● Exercise requirements
- 1) In the milk-jug thread, list the username of every poster whose message quotes another poster.
- 2) In the milk-jug thread, over how long did the opening poster build up the collection of milk jugs?
- 3) Reproduce the stretch of the milk-jug thread from "I have one and" through "more don't know.".

# How many milk jugs is too many?



## urbanbumpkin (Jan 30, 2013)

I've totalled up that I have 7 milk jug. I've amassed these over a couple of years with machine upgrades . I've even lent a couple to people at work who have an espresso machine.

What's the average for folk?


----------



## Wuyang (Mar 21, 2014)

Early days....but I've got three.......I have my favourite though.


----------



## 4085 (Nov 23, 2012)

I have around 11


----------



## Sk8-bizarre (Jan 22, 2015)

I have one and have never even thought about another. Might be due to the Classics ability to do only one drink of milky then prime and or do steam again along with that I don't do that many milky ones. Pointless for me to have more a dual boiler or better machine may change my need for more don't know.


----------



## risky (May 11, 2015)

One tiny one for the same reasons as Sk8.


----------



## jeebsy (May 5, 2013)

I'm a one tamper and three jug kinda guy


----------



## Sk8-bizarre (Jan 22, 2015)

risky said:


> One tiny one for the same reasons as Sk8.


Mines tiny to Risky it's ok dude. It's what you do with it apparently.......


----------



## Sk8-bizarre (Jan 22, 2015)

jeebsy said:


> I'm a one tamper and three jug kinda guy


Well we'll see eh........


----------



## risky (May 11, 2015)

Sk8-bizarre said:


> Mines tiny to Risky it's ok dude. It's what you do with it apparently.......


Well my technique is crap too so I guess I'm gubbed!


----------



## jeebsy (May 5, 2013)

Sk8-bizarre said:


> Well we'll see eh........


There'll be a fight upon arrival and one of them will be packing their bags shortly after


----------



## Sk8-bizarre (Jan 22, 2015)

I'll be keeping my current one for splits in the 20g whatever.....

The standard 18g go to and tamper usage is where battle commences and it's gonna be old school and bare knuckle trade off.

Edit: actually come think of it a 'perfectly' (reserving judgement for now) level puck on a split could be handy, perhaps the other way round.....


----------



## JayMac (Mar 28, 2015)

Have two... Use one... So I guess I do have one too many. Huh, whoda thought.


----------



## Scotford (Apr 24, 2014)

At work I can count 16


----------



## garydyke1 (Mar 9, 2011)

● Information
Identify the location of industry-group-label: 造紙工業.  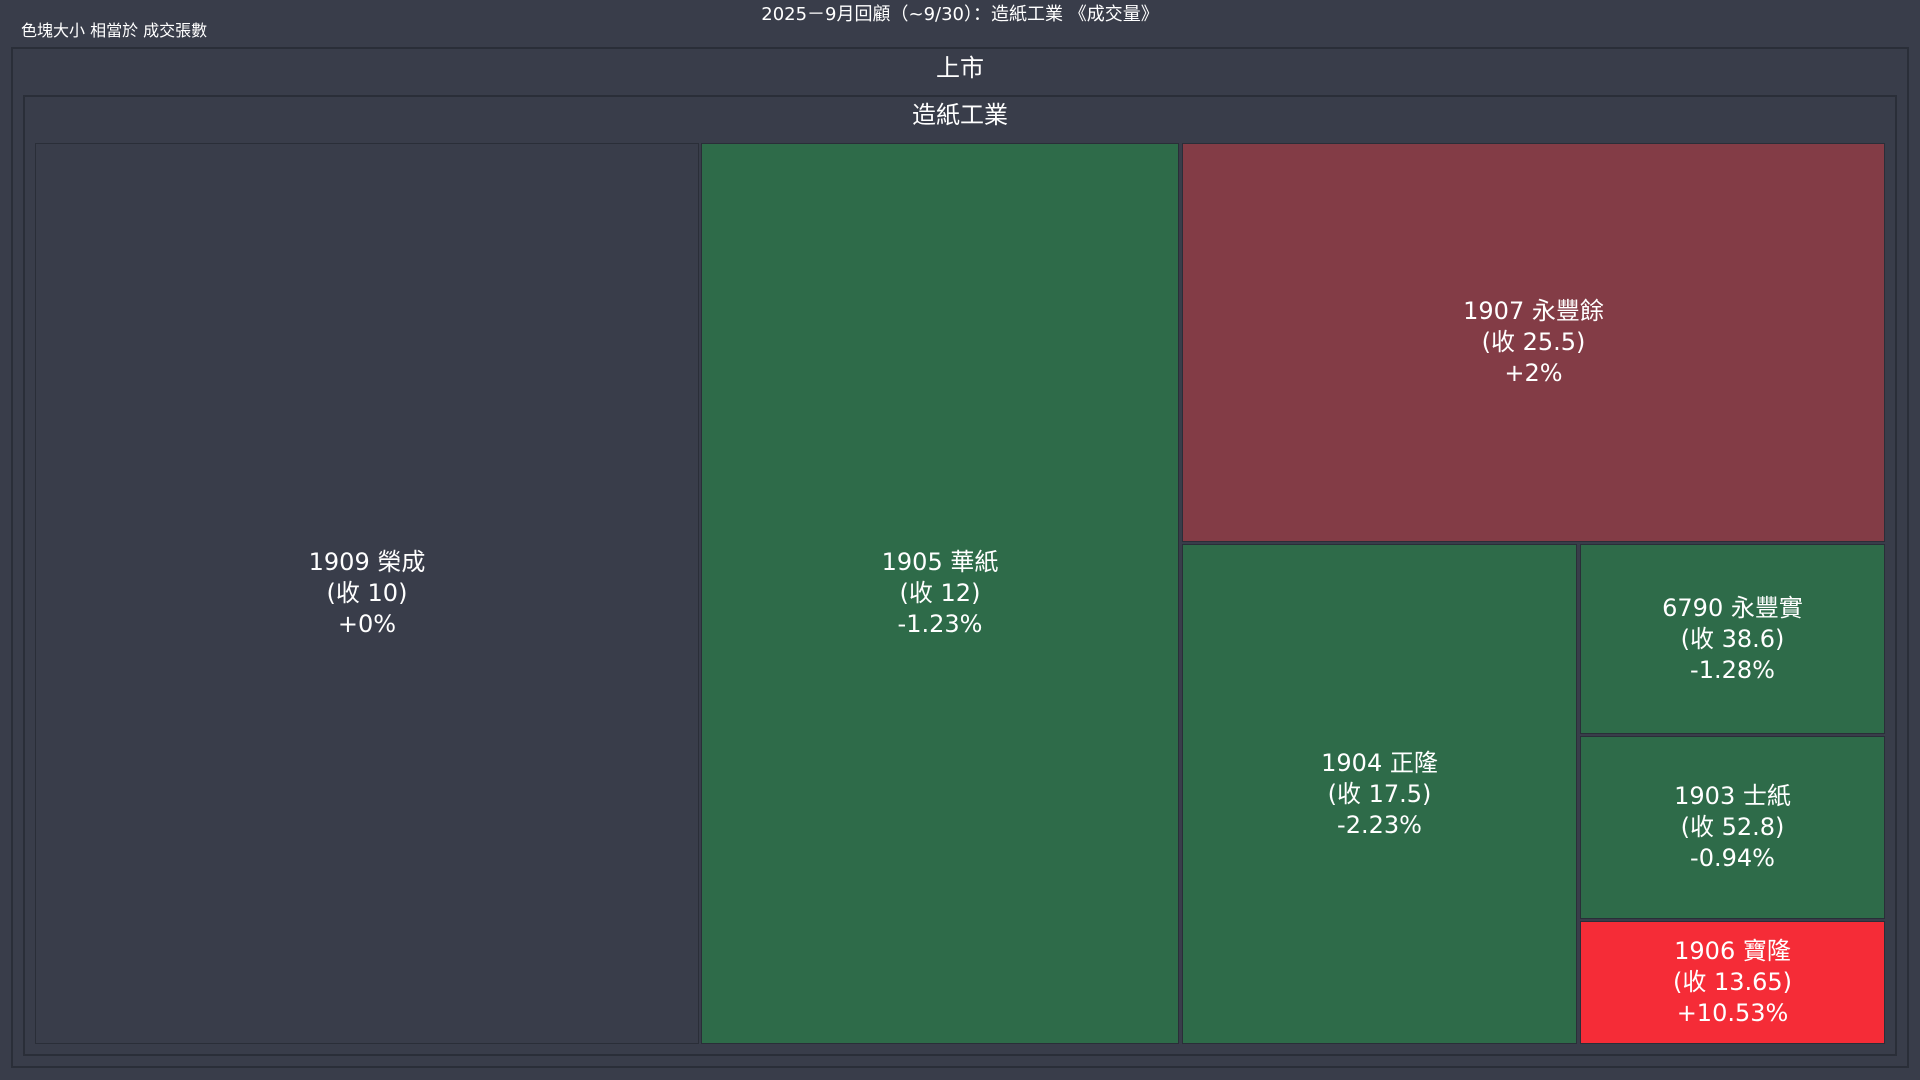
(960, 115).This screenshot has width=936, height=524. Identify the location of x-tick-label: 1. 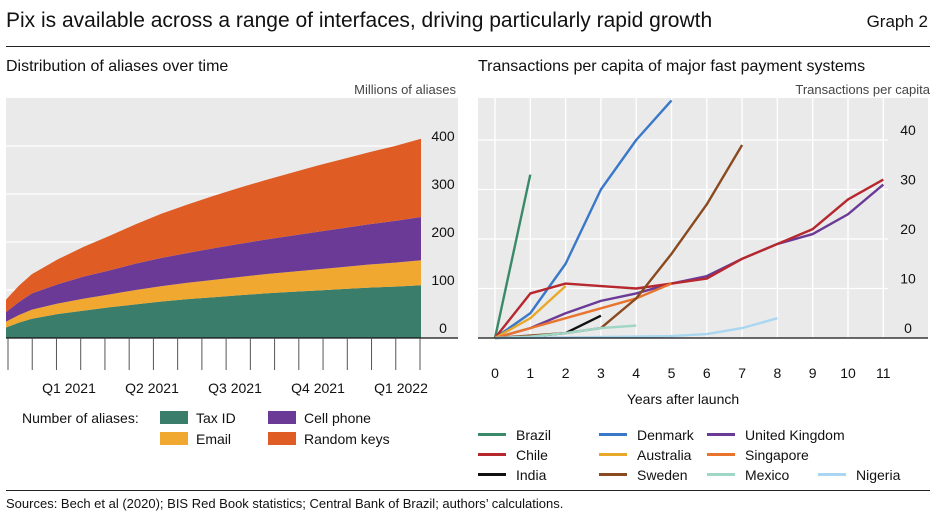
(530, 373).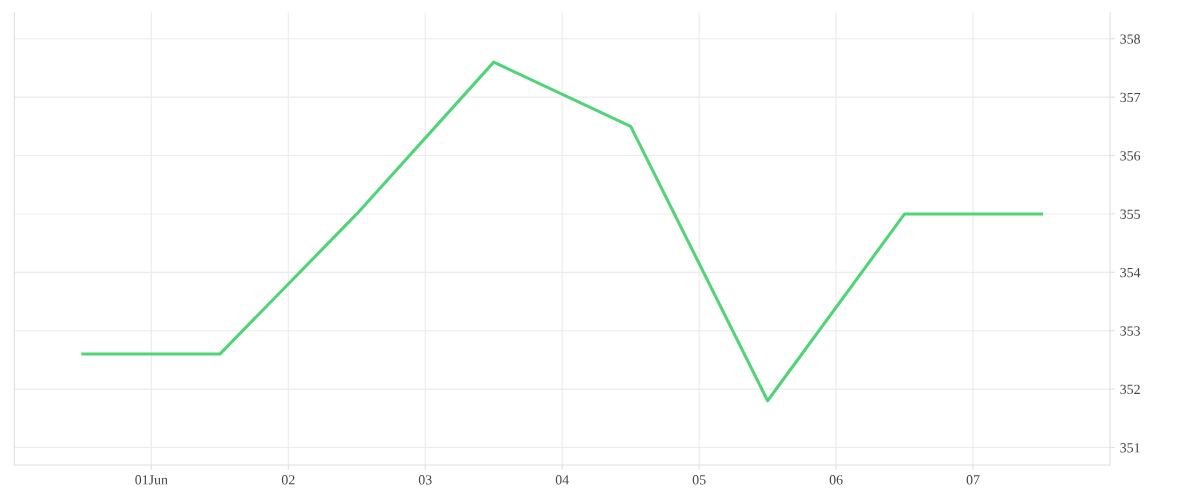 This screenshot has width=1200, height=500. I want to click on y-tick-label: 353, so click(1130, 331).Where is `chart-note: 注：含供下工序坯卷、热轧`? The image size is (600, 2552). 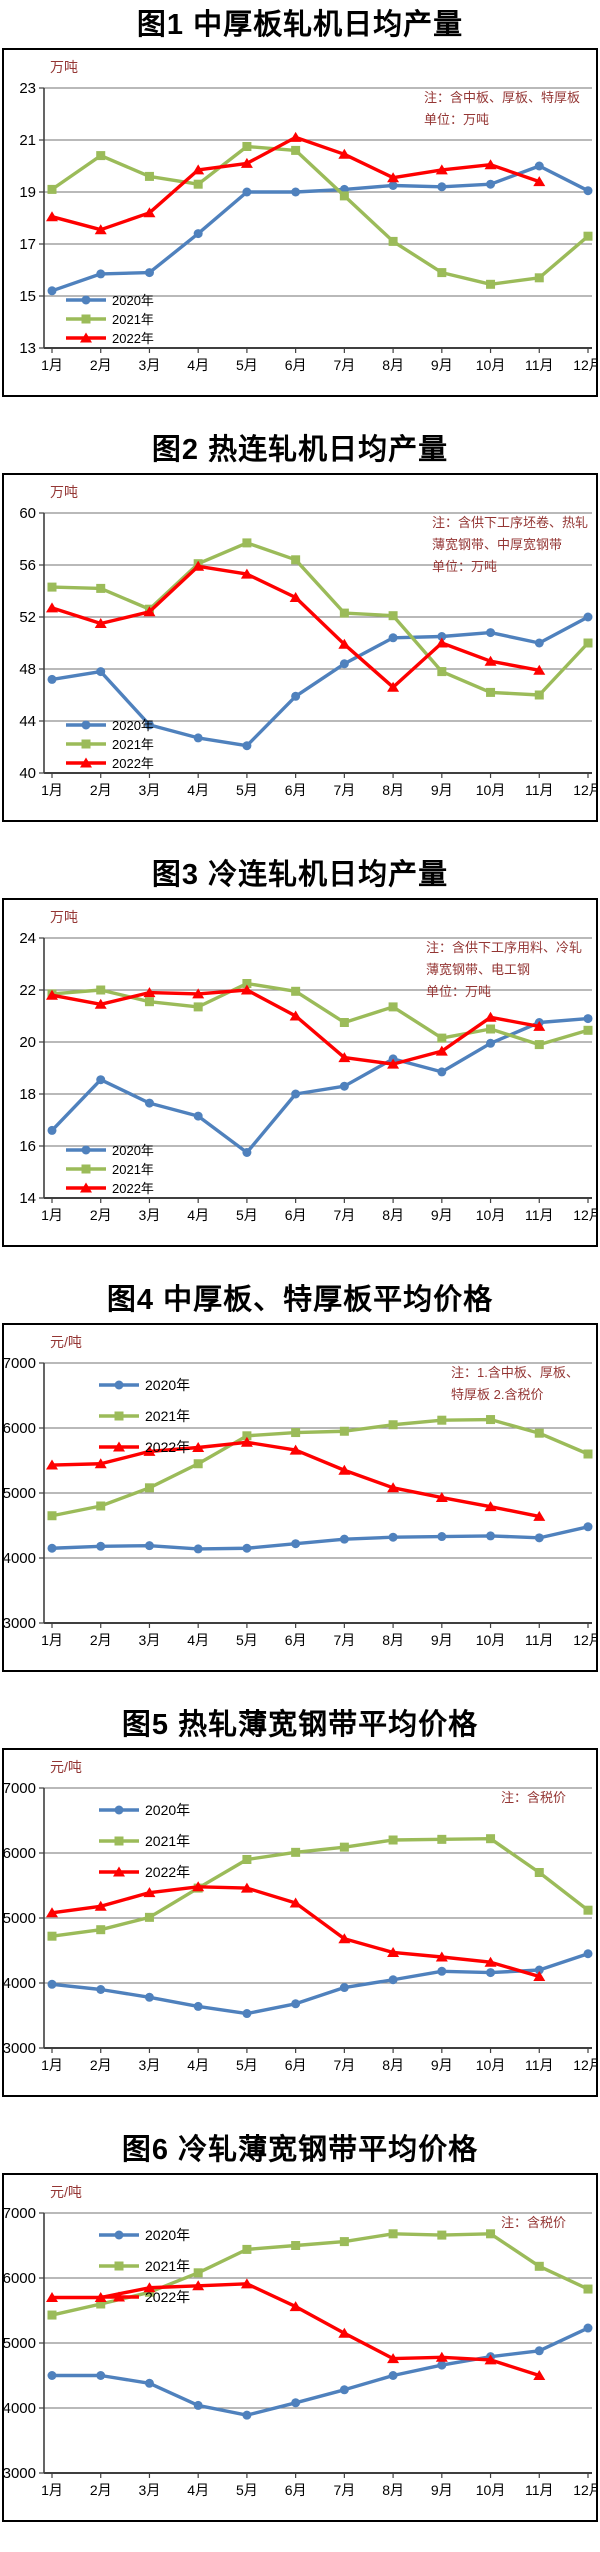 chart-note: 注：含供下工序坯卷、热轧 is located at coordinates (510, 522).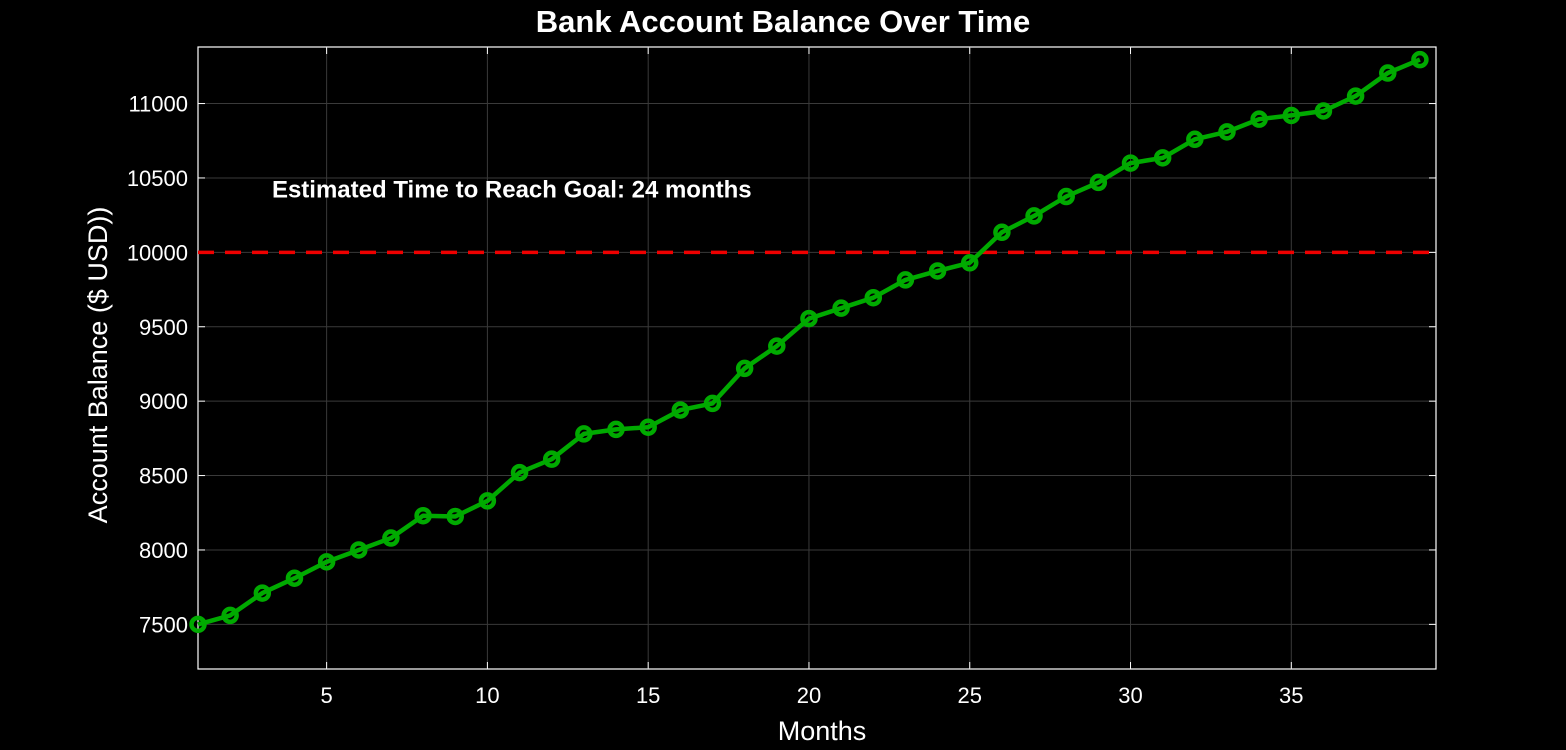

● List of answers
- 1) Sk8-bizarre, risky, jeebsy

- 2) Over a couple of years.

- 3)
I have one and have never even thought about another. Might be due to the Classics ability to do only one drink of milky then prime and or do steam again along with that I don't do that many milky ones. Pointless for me to have more a dual boiler or better machine may change my need for more don't know.